Class for nominalization and then multiplication by scale slightly compatible with sklearn pipeline

from sklearn.base import TransformerMixin
class StandardAndPoorScaler(StandardScaler, TransformerMixin):
    #normalization = None
    def __init__(self, copy=True, with_mean=True, with_std=True, normalization = None):
        #print("new StandardAndPoorScaler(normalization=", normalization.shape if normalization is not None else normalization, ") // ", type(self))
        self.normalization = normalization
        super().__init__(copy, with_mean, with_std)
    def fit(self, X, y=None):
        #print(type(self),".fit(",X.shape, ",", y.shape if y is not None else "<null>",")")
        super().fit(X, y)
        return self
    def partial_fit(self, X, y=None):
        #print(type(self),".partial_fit(",X.shape, ",", y.shape if y is not None else "<null>)")
        super().partial_fit(X, y)
        if self.normalization is None:
            self.normalization = np.ones((X.shape[1]))
        elif type(self.normalization) != np.ndarray:
            self.normalization = np.array(self.normalization)
        if X.shape[1] != self.normalization.shape[0]:
            raise "X.shape[1]="+X.shape[1]+" in equal self.scale.shape[0]="+self.normalization.shape[0]
    def transform(self, X, copy=None):
        #print(type(self),".transform(",X.shape,",",copy,").self.normalization", self.normalization)
        Xresult = super().transform(X, copy)
        Xresult *= self.normalization
        return Xresult
    def _reset(self):
        #print(type(self),"._reset()")
        super()._reset()
    
scaler = StandardAndPoorScaler(normalization = feature_importances['importance'])
scaler.fit(X = X_train, y = None)
print(scaler.normalization)

Trying to apply this class

%%time
knn_pipe = Pipeline([('scaler', StandardAndPoorScaler()), ('knn', KNeighborsClassifier(n_jobs=-1))])

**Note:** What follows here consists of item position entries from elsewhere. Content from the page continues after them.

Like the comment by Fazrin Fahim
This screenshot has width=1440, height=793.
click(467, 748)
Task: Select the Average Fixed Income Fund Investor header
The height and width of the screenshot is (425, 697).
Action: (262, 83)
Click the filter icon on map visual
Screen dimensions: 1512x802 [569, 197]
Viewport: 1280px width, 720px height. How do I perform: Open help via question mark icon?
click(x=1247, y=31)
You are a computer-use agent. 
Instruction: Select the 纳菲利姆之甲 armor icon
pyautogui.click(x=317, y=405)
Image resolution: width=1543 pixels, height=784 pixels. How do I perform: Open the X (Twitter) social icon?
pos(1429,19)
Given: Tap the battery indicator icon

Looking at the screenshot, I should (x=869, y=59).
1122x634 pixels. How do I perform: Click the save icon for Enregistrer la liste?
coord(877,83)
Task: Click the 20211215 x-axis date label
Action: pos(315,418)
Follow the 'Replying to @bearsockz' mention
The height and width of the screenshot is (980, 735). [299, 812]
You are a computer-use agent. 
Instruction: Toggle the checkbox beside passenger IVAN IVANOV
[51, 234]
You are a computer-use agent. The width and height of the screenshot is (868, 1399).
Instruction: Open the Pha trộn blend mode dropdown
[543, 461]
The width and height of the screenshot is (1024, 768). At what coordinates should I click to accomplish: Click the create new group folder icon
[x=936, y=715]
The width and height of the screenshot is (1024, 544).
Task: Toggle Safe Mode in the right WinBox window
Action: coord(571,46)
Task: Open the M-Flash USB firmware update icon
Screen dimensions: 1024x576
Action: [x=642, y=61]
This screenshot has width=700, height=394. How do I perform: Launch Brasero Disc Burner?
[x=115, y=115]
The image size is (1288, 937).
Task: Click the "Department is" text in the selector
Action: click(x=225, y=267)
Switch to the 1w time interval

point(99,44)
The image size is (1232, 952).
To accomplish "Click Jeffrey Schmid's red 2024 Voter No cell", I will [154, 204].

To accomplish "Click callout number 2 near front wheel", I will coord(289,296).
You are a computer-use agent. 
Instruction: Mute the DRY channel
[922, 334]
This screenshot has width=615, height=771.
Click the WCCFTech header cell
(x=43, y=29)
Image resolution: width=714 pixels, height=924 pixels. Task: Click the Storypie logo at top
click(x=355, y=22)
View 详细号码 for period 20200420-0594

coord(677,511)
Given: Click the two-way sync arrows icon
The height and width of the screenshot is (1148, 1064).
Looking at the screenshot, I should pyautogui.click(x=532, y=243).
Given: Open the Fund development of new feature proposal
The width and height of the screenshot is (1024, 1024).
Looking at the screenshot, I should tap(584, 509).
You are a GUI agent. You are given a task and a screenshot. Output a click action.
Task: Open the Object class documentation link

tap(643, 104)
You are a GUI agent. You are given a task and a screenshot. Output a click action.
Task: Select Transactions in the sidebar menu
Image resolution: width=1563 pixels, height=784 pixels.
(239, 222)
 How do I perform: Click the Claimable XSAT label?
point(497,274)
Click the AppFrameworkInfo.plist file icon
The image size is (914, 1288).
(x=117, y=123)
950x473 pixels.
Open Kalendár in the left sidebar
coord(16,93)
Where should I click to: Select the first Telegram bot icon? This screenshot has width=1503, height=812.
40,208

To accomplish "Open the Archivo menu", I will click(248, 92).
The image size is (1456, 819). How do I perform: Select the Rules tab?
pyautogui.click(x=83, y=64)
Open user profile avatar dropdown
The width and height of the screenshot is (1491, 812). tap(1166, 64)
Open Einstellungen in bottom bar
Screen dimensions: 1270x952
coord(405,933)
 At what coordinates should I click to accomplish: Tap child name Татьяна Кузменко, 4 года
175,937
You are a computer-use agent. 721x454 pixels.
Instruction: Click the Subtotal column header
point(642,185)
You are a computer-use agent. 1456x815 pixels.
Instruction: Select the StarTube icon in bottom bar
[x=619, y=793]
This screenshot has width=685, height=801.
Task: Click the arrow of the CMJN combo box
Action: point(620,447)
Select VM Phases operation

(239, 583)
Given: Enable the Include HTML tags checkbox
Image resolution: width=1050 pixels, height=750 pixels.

knn_params = {'knn__n_neighbors': range(1, 11, 4), 'scaler__normalization': [feature_importances['importance']]}
knn_grid = GridSearchCV(knn_pipe, knn_params, cv=5, n_jobs=-1, verbose=False)

knn_grid.fit(X_train, y_train)
knn_grid.best_params_, knn_grid.best_score_, accuracy_score(y_holdout, knn_grid.predict(X_holdout))

({'knn__n_neighbors': 5, 'scaler__normalization': Name: importance, dtype: float64}, 0.909558508358337, 0.913)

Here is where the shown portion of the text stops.